Aim of the task: Print the listing below only from the line that has "Viewport: 1416px width, 728px" through the line that has "Task: Click the Kalender calendar icon", exactly, and drop any picture.

Dataset entries:
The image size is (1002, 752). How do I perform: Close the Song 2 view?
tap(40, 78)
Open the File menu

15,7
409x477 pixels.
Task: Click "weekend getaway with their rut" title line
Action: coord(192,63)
---
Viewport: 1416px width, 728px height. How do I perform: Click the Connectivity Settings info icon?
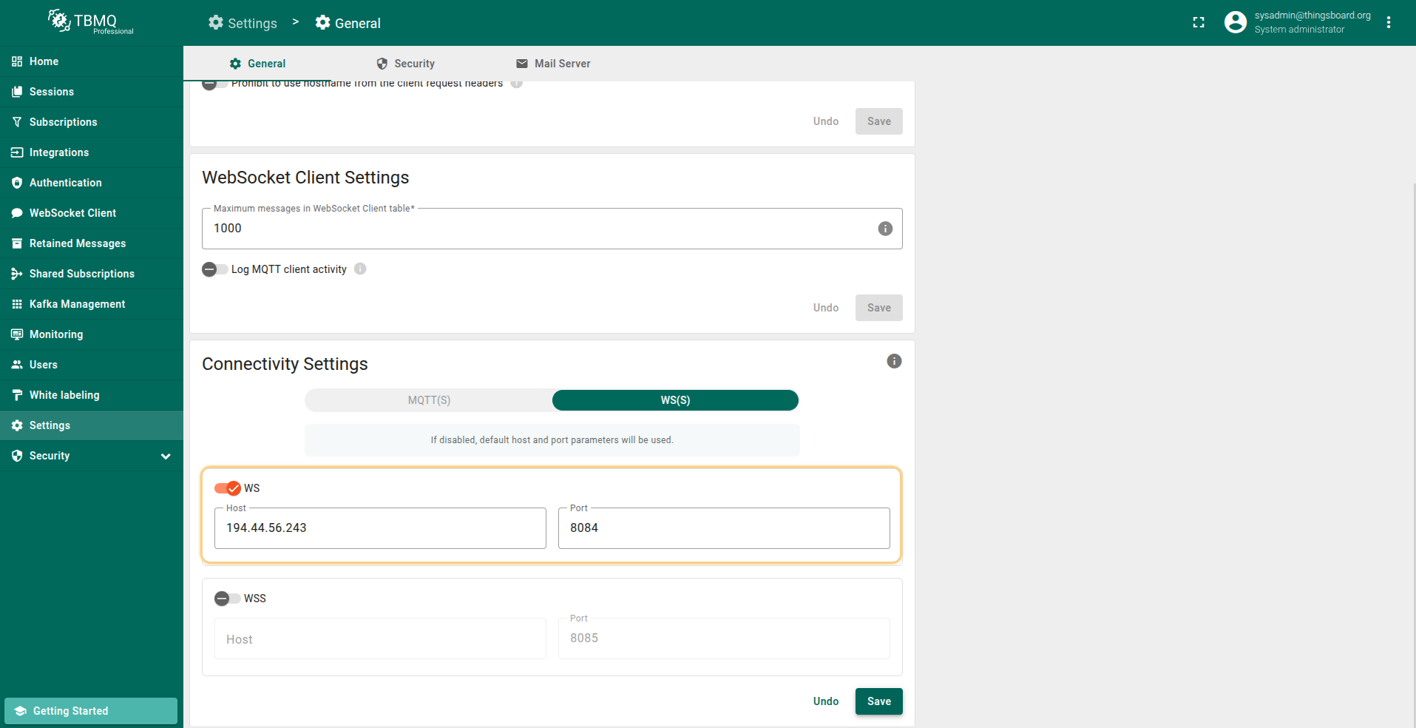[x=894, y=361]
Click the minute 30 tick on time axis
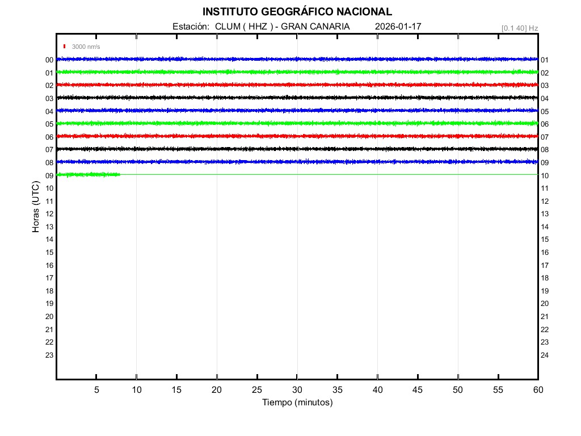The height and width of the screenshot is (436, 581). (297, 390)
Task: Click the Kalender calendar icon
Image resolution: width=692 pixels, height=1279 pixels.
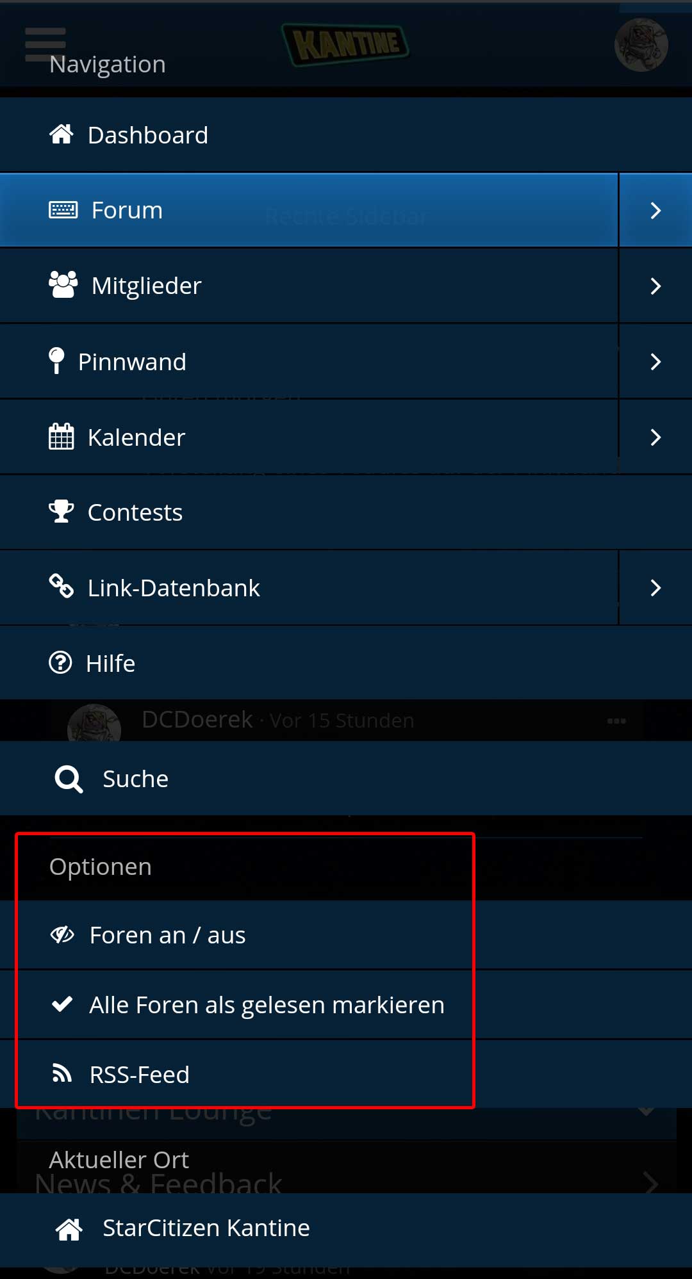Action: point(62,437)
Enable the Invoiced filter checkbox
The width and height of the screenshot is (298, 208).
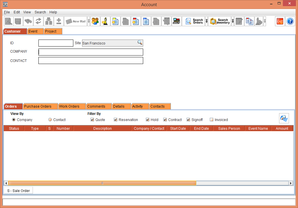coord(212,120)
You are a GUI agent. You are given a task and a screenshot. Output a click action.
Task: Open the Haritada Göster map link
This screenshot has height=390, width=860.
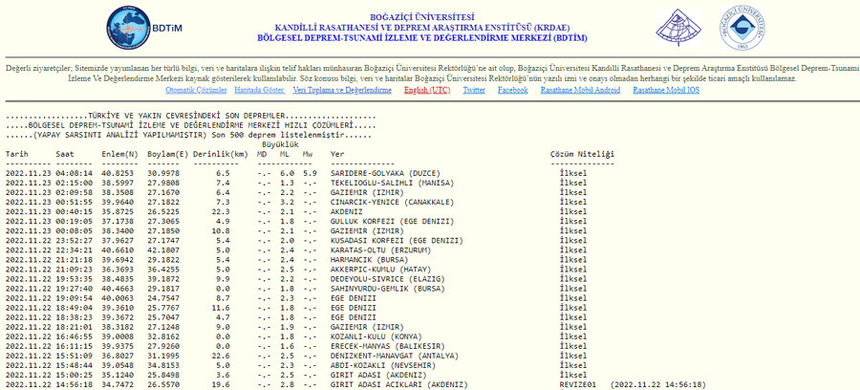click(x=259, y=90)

Result of the exercise:
Viewport: 1416px width, 728px height. How do I perform: Click the Connectivity Settings info icon?
[x=894, y=361]
Click the minute 30 tick on time axis
The height and width of the screenshot is (436, 581). (297, 390)
Task: Click the Kalender calendar icon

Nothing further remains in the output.